I read a great many periodicals (one or two online even!), and they’ve been flush recently with a heads-up on the new TV season. Where I once digested all that along with Harper’s and felt proud to be both cerebral and earthy, my gut reaction now, once I locate one of my many disappearing pairs of reading glasses, veers between annoyance (how the hell am I supposed to tell all those stick-figure blonds apart?) and panic (did I just make my mom’s disapproving "humphf" tooth-suck sound?).

When, in my youth, I turned my nose up at "The A-Team" and "Dynasty," then later at the "90210" brand, I felt wise beyond my years. Superior. But in my 20s through early 30s, when I was mostly abroad or too ambitious to sit still for long, I stalwartly denied myself the instant gratification of "Twin Peaks" and Eddie Murphy’s "Saturday Night Live" years. Like any snob, I dined out on my cultural blind spots, feigning a Parisian ennui as I changed the subject from David Lynch to the Louis Malle movies I rented, from "Mr. Robinson’s Neighborhood" to grad schools and fellowships.

Now though, I’m passing on "Lost" just because I’m too stubborn to admit I was wrong about it, and "Deadwood" because the violence and profanity exhaust me. And what if my kids are only feigning sleep? I’m also passing on quality entertainment because I’m just no longer on the right cultural wavelengths, for oh-so-many reasons and not always by choice.

TV worries me now, and not just for my preschoolers’ sake. God help me: I see the tube, with its beckoning to "invest" in 52 inches of wardrobe malfunctions and tuition-level monthly fees, as I do the baby-sitter with one too many tattoos. Does she bring a bourgeois family’s much-needed shot in the arm or is that the bulge of a hypodermic needle I spy in her hipster’s low-slung messenger bag (which could use a good washing)?

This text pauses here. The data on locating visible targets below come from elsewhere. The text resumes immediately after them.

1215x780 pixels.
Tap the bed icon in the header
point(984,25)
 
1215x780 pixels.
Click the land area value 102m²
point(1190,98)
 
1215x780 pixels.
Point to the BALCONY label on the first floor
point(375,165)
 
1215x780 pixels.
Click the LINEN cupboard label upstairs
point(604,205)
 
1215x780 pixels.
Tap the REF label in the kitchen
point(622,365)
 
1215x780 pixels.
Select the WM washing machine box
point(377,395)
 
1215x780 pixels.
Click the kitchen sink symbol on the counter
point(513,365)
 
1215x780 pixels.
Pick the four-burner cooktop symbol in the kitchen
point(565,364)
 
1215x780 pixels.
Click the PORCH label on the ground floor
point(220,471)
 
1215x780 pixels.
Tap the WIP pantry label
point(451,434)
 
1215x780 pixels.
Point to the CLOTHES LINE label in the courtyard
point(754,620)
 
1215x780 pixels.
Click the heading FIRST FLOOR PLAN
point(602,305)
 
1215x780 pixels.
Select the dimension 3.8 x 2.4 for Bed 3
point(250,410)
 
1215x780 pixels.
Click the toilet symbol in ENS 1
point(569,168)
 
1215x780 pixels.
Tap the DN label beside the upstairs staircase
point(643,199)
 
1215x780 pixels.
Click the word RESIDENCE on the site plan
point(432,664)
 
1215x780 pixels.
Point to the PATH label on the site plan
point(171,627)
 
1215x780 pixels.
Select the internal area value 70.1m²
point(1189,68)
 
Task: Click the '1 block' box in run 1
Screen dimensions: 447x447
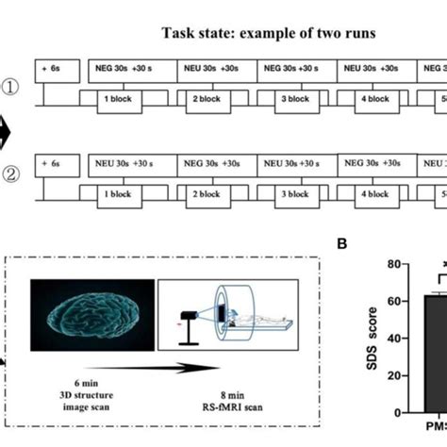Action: click(111, 99)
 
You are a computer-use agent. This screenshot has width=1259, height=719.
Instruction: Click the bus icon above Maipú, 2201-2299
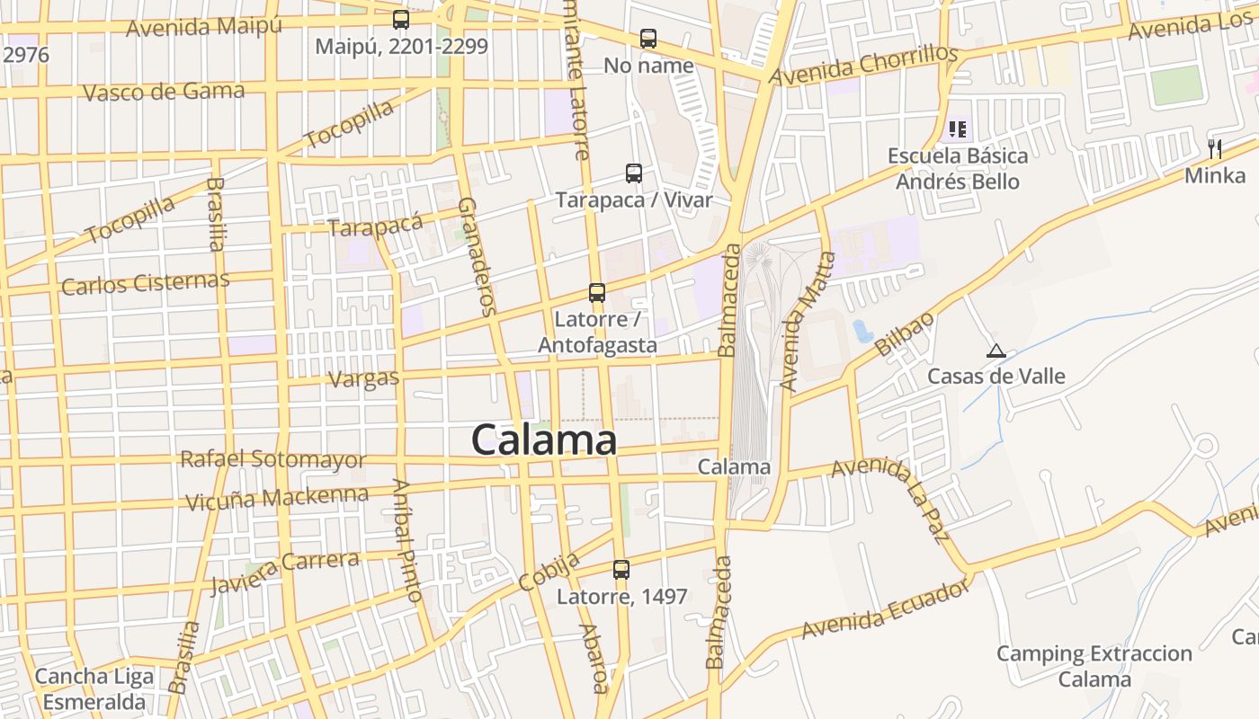click(401, 19)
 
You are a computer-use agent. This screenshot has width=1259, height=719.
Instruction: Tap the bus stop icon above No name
click(648, 39)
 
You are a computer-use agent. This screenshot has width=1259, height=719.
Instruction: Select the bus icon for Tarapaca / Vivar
click(634, 173)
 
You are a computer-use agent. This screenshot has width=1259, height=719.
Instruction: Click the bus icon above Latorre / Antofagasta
click(597, 292)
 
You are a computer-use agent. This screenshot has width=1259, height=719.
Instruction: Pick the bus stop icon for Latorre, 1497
click(621, 569)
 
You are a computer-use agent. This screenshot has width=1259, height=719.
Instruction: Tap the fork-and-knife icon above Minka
click(1215, 148)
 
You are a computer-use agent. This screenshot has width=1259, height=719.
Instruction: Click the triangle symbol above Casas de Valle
click(996, 351)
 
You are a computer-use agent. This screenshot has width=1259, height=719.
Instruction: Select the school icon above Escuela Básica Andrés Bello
click(957, 129)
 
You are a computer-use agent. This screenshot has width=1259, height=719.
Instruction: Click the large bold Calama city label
click(544, 440)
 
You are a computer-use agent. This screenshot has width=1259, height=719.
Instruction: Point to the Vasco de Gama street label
click(163, 92)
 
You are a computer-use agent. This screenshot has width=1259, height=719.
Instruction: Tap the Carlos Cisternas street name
click(145, 283)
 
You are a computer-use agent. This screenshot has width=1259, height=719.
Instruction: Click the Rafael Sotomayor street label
click(272, 459)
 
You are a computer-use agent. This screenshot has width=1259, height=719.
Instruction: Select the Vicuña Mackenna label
click(277, 497)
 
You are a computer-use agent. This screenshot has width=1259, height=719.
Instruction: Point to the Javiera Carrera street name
click(284, 571)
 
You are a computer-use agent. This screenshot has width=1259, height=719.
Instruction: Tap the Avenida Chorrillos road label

Mine was a conscious refusal to degrade myself with "Desperate Housewives," but I was shocked recently to learn that "Nip/Tuck" just began its fourth season. Wasn’t that canceled? I’d watch "Weeds" or anything with that funky grown-up, Mary-Louise Parker, in it. Except that premium cable is an extravagance, and there ain’t no money tree in the backyard.

Oh dear. That’s what Daddy always said. When did I become Grandpa Simpson?

My flickering connection to pop culture saddens, frees and humbles me. Only a gun to my head could have made me watch the recent MTV Video Music Awards, but I’m so unfamiliar with today’s music that I Googled a list of winners twice before I noticed that it was from 2004. I diligently scanned the correctly Googled list, but it may well have been another one of those Onion hoaxes for all I knew. Avenged Sevenfold? Chamillionaire? Ringtone of the year? Best videogame soundtrack?

When you don’t even recognize the categories, it’s time to admit that you’ve been hip-checked. So be it. Confession is such a relief. Hi, I’m Debra, and I haven’t recognized the bands on SNL for years now.

Guess it’s just as well that I can’t stay awake long enough to hear them anyway.